Schreiben Sie aus dem Text über die Koranfigur Tubbaʿ den Abschnitt von „Der Gedanke der“ bis einschließlich „(vgl. Q 37:11).“ wortgetreu ab.
#### DOKUMENTTEXT ####
Die im Koran sonst marginale Figur – sie begegnet nur noch ein weiteres Mal (Q 50:14), wieder in einem Straflegendenkatalog – spielt in Q 44:37 im Kontext der Konfrontation von pagan-arabischen und biblischen Wertevorstellungen aber eine wichtige Rolle (siehe zu Tubbaʿ die Lexikonartikel Firestone 2006 und Beeston 2000). Puin (2005:331-333) versucht, auch in Tubbaʿ eine Ortsbezeichnung aufzudecken. Er erwägt, das Konsonantengerüst vielmehr als ‚YBʿ‘ zu deuten, so daß eine Identifikation des im Koran ja nicht weiter bestimmten Tubbaʿ mit dem (allerdings seinerseits erschlossenen) Ortsnamen Yanbūʿ oder Yanbuʿ möglich würde, ein Ort, der in den Kontext der übrigen in Mittelmekka heraufbeschworenen Orte auf der Halbinsel oder angrenzend an sie wie Egra (al-Ḥiǧr), Leuke Kome (laika) und Sodom (al-muʿtafika) – siehe die Karte bei Puin 2005:339 – passen würde. Angesichts der Prominenz von Tubbaʿ in außerkoranischen Texten ist diese Hypothese aber wenig wahrscheinlich.
Der Gedanke der ‚Vernichtung‘ früherer Völker, ʾahlaknāhum, begegnet so explizit erst in mittelmekkanischer Zeit (Q 54:51: wa-la-qad ʾahlaknā ʾašyāʿakum fa-hal min muddakir, „Wir haben schon euresgleichen zugrunde gehen lassen, doch ist da jemand, der sich mahnen läßt?“). Vorher wurde ihr sie strafweise ereilender Untergang erzählt. Die Provokationsformel ʾa-hum + Elativ ʾam wird nach Q 79:27 auch in mittelmekkanischen Suren als polemisches Instrument gängig (vgl. Q 37:11).
#### MATERIAL ####
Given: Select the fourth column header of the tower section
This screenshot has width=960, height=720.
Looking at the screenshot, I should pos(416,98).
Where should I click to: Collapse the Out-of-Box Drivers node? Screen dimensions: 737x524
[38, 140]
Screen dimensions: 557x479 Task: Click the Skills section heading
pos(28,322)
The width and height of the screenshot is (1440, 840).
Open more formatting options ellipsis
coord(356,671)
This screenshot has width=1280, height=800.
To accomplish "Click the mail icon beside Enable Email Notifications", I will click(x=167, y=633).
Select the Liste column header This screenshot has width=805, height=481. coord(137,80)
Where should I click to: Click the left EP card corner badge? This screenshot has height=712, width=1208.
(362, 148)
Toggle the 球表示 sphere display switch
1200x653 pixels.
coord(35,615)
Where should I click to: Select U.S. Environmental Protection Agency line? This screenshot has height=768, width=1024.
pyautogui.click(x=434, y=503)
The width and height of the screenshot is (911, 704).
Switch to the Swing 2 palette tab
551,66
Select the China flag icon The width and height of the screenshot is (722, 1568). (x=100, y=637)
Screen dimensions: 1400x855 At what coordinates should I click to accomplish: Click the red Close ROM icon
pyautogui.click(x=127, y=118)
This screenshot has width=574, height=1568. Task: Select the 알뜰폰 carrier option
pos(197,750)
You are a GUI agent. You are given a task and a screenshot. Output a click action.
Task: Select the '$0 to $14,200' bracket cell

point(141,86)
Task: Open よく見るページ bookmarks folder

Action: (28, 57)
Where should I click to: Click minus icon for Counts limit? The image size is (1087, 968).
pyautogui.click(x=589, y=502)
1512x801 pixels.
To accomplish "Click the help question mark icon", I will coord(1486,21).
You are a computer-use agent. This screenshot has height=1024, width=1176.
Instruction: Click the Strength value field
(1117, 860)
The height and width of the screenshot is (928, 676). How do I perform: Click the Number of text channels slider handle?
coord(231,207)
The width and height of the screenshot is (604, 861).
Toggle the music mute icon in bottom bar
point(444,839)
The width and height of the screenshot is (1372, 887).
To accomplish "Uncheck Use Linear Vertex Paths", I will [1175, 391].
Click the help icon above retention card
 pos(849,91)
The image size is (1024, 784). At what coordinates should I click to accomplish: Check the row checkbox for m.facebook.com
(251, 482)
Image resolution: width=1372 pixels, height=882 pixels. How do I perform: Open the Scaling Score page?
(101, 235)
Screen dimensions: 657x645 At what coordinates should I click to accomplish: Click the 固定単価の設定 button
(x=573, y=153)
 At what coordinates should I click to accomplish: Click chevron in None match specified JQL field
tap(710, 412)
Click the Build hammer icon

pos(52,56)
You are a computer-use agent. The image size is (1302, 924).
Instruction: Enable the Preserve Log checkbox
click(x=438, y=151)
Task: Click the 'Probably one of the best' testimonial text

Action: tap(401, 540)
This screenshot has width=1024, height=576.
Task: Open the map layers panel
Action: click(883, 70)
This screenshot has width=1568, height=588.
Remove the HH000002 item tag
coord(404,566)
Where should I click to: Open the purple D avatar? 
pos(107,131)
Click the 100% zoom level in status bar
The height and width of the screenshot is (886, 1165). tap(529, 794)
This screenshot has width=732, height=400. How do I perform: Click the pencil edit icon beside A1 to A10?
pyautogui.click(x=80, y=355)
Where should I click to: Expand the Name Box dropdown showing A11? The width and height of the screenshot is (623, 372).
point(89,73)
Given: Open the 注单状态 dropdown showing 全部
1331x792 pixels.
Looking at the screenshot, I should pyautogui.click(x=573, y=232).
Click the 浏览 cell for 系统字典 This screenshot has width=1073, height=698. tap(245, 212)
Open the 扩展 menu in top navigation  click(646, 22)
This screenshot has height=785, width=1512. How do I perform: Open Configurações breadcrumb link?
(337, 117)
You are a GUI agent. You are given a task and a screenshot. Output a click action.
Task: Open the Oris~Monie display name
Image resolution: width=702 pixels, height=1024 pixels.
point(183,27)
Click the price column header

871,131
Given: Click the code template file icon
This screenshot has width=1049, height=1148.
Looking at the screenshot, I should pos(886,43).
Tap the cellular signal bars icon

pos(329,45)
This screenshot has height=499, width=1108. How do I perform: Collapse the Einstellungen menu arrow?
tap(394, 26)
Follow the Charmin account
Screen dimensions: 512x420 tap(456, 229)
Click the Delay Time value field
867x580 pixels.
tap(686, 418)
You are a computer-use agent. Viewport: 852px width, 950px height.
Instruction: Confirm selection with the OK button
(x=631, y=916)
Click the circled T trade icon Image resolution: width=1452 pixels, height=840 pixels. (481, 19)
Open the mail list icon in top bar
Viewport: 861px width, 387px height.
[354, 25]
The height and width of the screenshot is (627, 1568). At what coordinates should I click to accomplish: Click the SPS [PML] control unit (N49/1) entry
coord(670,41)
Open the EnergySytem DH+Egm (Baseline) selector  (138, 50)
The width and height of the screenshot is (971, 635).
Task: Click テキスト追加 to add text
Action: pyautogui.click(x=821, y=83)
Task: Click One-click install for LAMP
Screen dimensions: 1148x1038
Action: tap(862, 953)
####
■ SCHRIFTLICHE ANTWORT:
Der Gedanke der ‚Vernichtung‘ früherer Völker, ʾahlaknāhum, begegnet so explizit erst in mittelmekkanischer Zeit (Q 54:51: wa-la-qad ʾahlaknā ʾašyāʿakum fa-hal min muddakir, „Wir haben schon euresgleichen zugrunde gehen lassen, doch ist da jemand, der sich mahnen läßt?“). Vorher wurde ihr sie strafweise ereilender Untergang erzählt. Die Provokationsformel ʾa-hum + Elativ ʾam wird nach Q 79:27 auch in mittelmekkanischen Suren als polemisches Instrument gängig (vgl. Q 37:11).